Attempts to reinstate the Great Council of Chiefs (GCC) after an absence of a decade, one imagines, must’ve sent the proverbial coconut wireless into a frenzy: the GCC’s symbolic importance fundamentally driving support for its return while some wondered if it would make a difference.

By June (2023), more than 3000 people had been consulted, across the 14 provinces and almost 400 written submissions had been submitted.

The exercise has brought to the fore two things that we as indigenous Fijians may want to consider key to the fortification of our interests: a genuine investment in a national cohort of indigenous leaders and the development of a culture of mentorship that works for us: key for effective leadership.

We are experiencing a leadership crisis. We needed a change at the helm, but those who “wield power” (Tawake, et al., 2021) today isn’t representative of the heterogenous society Fiji is today.

The modern indigenous Fijians’ mindsets, values and belief systems have evolved and requires a leadership that responds to their innate, relational indigeneity, while addressing their 21st Century realities.

The GCC can easily wash its hands off developing an indigenous leadership cohort and developing a culture of mentorship as detail.

However as the apex of indigenous leadership, it is important that the GCC leads this intentional approach which could also address the (almost) default setting of our “gullible dependency” (Ratuva, 2019) on colonial structures and institutions.

The compartmentalisation of ethnic-based political grouping was institutionalised by the colonial government to support its “divide and rule” approach (Draunidalo, 2008).

The modern indigenous person adopted party politics, but also allowed enough influence of the vanua (custom), matanitu (government) and lotu (religion) to maintain one’s traditional personhood.

The application of indigenous governance principles and structures within a democratic system has not worked for us.

It’s a hindrance to our collective unlearning of dependency and so we continue to struggle politically, even when meeting milestones of a sovereign nation.

A strong cohort of leaders is essential for foundational shifts that can support the conceptualisation, formation and practice of new governance pathways.

A chiefly council

The GCC was an effective mechanism for indirect rule. The GCC entrenched itself in our public psyche as a symbol of indigeneity, “typical of neo-traditional institutions” (Norton, 2009) and was essentially the “chieftocracy” (Ratuva, 6) formalised.

The GCC, however, was and continued to be a unifying force for the collection of chiefdoms that is Fiji.

The GCC has evolved – in name, its role and its membership – since its inception in 1876. By the 1970s, it had become “chiefly” as described by Ratu Sir Kamisese Mara, rather than being of chiefs.

A fundamental shift today in its responsibilities could be a role in raising a cohort of indigenous leaders who can straddle the modern and the traditional worlds a lot more effectively than we’ve been able to do thus far.

At the University of the South Pacific public consultation in June, the review team affirmed that there was no question about a desire for the GCC’s retention. For indigenous Fijians, the GCC was symbolic of political and cultural strength.
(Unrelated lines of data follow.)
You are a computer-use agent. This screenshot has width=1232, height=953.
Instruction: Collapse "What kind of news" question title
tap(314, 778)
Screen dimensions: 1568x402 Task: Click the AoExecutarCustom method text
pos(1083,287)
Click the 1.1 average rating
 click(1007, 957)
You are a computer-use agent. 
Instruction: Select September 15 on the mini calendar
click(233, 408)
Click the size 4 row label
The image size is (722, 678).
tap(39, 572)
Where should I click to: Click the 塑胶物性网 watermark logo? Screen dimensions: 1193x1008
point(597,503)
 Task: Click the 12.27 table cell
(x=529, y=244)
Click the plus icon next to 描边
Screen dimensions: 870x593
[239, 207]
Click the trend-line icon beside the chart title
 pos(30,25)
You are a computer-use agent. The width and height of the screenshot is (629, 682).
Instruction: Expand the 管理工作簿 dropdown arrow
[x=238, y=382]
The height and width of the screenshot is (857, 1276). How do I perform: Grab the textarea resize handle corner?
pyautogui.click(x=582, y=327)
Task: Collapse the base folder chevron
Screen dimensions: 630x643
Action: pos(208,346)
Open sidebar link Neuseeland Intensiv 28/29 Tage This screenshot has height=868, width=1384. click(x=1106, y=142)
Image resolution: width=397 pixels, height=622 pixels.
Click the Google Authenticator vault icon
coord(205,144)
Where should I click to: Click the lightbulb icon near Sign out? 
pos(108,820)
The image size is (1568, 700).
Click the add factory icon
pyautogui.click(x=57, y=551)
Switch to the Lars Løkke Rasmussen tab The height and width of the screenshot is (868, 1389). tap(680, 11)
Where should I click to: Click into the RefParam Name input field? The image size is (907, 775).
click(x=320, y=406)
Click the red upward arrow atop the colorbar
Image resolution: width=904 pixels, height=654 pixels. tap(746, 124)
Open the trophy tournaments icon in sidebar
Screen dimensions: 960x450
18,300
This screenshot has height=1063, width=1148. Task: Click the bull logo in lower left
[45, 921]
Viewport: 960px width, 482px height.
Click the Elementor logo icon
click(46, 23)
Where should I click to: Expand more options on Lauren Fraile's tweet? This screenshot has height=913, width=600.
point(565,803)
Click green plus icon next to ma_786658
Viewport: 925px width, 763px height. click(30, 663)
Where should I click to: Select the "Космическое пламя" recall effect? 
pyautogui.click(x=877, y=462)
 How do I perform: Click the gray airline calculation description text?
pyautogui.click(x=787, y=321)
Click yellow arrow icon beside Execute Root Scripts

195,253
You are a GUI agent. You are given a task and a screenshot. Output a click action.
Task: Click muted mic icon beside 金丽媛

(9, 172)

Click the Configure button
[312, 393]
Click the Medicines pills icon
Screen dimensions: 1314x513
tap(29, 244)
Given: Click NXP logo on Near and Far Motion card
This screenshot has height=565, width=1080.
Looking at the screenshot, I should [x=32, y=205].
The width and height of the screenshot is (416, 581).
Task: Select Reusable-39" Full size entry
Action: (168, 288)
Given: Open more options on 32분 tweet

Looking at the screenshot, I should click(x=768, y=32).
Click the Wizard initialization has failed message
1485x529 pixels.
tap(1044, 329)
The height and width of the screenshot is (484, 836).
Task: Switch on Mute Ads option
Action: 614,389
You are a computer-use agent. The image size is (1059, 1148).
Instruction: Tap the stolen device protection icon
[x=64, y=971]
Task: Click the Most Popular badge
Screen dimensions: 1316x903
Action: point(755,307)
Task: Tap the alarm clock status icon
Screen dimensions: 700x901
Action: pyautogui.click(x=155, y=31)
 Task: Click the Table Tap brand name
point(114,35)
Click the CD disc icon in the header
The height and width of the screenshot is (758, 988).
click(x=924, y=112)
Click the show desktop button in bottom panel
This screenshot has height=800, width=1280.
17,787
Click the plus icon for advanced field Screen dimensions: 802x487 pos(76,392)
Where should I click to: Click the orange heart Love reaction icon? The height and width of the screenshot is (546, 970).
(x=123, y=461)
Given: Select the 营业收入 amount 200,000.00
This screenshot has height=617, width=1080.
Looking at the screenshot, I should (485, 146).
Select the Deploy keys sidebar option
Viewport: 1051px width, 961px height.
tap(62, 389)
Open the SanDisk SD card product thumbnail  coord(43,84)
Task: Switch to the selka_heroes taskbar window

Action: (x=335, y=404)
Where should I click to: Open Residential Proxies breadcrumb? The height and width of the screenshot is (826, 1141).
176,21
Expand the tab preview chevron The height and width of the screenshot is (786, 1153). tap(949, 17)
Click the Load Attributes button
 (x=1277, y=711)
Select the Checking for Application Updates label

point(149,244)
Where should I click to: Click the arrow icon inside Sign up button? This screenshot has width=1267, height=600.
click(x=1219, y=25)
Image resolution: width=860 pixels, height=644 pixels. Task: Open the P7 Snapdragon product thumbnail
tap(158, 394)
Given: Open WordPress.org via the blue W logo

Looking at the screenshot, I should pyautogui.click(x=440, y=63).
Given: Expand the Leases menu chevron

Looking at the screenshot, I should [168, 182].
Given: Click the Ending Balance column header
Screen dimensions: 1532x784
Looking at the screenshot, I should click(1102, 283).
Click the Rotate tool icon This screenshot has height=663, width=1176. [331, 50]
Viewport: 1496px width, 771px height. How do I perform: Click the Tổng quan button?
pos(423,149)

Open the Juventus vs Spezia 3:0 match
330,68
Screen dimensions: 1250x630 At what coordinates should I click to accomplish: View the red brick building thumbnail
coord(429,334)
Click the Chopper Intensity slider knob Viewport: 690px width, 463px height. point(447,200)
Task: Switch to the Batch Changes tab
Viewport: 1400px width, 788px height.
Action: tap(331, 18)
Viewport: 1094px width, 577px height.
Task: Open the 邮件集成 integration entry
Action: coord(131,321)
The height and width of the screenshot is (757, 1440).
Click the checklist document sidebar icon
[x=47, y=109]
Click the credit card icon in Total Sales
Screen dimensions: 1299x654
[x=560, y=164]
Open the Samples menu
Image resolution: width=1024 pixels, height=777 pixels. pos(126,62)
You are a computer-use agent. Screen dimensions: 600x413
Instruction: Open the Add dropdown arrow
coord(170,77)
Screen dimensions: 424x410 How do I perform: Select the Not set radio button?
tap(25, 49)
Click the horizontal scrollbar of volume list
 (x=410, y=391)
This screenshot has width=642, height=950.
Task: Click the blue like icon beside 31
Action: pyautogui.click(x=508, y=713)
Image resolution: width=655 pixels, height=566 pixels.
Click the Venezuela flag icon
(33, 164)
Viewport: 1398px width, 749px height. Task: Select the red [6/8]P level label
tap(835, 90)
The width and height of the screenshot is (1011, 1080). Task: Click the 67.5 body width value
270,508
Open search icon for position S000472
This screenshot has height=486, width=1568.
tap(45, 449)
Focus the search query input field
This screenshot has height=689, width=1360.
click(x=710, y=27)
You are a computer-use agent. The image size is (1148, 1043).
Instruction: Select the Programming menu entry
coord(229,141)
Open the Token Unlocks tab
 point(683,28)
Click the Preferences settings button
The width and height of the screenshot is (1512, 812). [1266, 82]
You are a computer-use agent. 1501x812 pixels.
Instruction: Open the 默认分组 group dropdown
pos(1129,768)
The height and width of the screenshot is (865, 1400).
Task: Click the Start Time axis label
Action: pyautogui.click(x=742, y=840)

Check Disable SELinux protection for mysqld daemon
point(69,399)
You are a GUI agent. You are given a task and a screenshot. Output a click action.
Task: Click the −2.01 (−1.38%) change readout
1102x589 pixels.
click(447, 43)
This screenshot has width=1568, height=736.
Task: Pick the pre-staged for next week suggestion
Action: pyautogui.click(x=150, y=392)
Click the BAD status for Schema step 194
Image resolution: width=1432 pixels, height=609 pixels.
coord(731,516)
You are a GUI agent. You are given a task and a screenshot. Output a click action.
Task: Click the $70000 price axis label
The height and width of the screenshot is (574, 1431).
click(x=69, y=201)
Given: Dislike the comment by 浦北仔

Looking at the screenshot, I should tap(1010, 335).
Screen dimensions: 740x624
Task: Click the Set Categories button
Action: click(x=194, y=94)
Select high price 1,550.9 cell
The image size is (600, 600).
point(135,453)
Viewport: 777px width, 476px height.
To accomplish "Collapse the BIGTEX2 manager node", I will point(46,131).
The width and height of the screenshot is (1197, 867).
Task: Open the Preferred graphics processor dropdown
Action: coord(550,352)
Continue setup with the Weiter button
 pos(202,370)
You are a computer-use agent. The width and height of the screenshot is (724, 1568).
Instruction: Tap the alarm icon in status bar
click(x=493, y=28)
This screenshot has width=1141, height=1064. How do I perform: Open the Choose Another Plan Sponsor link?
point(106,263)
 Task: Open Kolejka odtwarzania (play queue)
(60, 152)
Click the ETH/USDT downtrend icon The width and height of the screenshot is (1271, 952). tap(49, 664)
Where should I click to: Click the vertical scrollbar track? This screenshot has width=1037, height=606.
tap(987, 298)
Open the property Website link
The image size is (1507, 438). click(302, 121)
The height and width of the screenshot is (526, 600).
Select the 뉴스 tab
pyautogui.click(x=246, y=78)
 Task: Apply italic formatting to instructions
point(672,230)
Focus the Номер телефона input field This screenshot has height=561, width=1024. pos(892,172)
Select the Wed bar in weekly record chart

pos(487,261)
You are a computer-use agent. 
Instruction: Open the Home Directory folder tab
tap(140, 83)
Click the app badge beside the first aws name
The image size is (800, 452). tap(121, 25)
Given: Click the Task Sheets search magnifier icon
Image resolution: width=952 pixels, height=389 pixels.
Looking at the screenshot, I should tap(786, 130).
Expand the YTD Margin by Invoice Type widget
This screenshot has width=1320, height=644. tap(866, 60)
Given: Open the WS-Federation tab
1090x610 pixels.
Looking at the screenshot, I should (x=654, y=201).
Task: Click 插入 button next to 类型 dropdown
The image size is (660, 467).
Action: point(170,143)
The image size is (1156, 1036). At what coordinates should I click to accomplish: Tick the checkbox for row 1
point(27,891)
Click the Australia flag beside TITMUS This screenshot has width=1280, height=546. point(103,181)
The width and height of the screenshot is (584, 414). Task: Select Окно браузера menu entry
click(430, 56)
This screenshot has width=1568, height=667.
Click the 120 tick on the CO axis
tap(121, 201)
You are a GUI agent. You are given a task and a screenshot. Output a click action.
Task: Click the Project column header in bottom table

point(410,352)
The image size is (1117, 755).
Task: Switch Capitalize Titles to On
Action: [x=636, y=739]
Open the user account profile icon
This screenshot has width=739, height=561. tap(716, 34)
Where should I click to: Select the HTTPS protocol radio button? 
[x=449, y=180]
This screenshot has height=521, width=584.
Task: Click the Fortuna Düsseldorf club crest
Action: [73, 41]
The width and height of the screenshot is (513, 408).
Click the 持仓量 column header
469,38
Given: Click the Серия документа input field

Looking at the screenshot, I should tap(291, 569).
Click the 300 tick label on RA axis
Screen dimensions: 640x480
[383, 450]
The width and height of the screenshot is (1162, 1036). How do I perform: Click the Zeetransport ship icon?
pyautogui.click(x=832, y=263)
The bitter irony we’ve had to live with is being an indigenous people that then clung to a colonial construct as somewhat key to our identity.

The pre-independence Fijian Administration and the GCC share two distinct elements: the topdown approach and being deterrents to change (because of its focus on protecting the interests of indigenous Fijians, making adaptation to change difficult).

For our collective progress, we must reverse these two elements.

Revisiting the beginnings

Where do we start? To review the GCC is to revisit chiefdom and its leadership.

Anthropologist, Dr Rusiate Nayacakalou defined leadership as “a set of operations involving the exercise of influence, power and authority among an organised group of people in order to select common goals, and to plan, direct and coordinate the members’ activities in order to achieve of those goals” (Nayacakalou, 1975).

Traditional leadership is relational (the chief is chief 24-7) while nontraditional leadership is the emergent cohort of indigenous Fijian leaders in urban centres. Mapping the indigenous societal structures, descent groupings and land titles was first attempted by the Native Land Commission’s (NLC) in the 1890s and 1910.

The NLC developed some basic structural principles of Fijian society based on the structures observed in Bau and the similar practices recorded across the country.

Nayacakalou, however, laments the codification of indigenous land and titles considering the fluidity of movements and settlements before formal stratification, when land ownership and chiefly status were not exclusively “based on the principle of male primogeniture”.

If that was the case, it would dismiss political and kindship factors that influenced land ownership and status.

A stranger was adopted, for example, and made chief in the case of the current Kalevu family of Nadroga’s ancestor or Ma’afu in the Lau Group.

Others were bestowed their chiefly status as senior colonial administrators. Land was usually gifted as goodwill or gifted to a women upon her marriage.

If male primogeniture was indeed the single determinant to land ownership and chiefly titles, then we should probably have strong genealogical knowledge and a corresponding practice.

The codification of land and titles by the NLC arbitrarily removed other determinants such as historical and relational contexts.

The NLC also has huge influence in the outcome of chiefly title and land ownership conflicts. It is not questioned, it is final, but it is also, potentially, an incorrect reflection of us.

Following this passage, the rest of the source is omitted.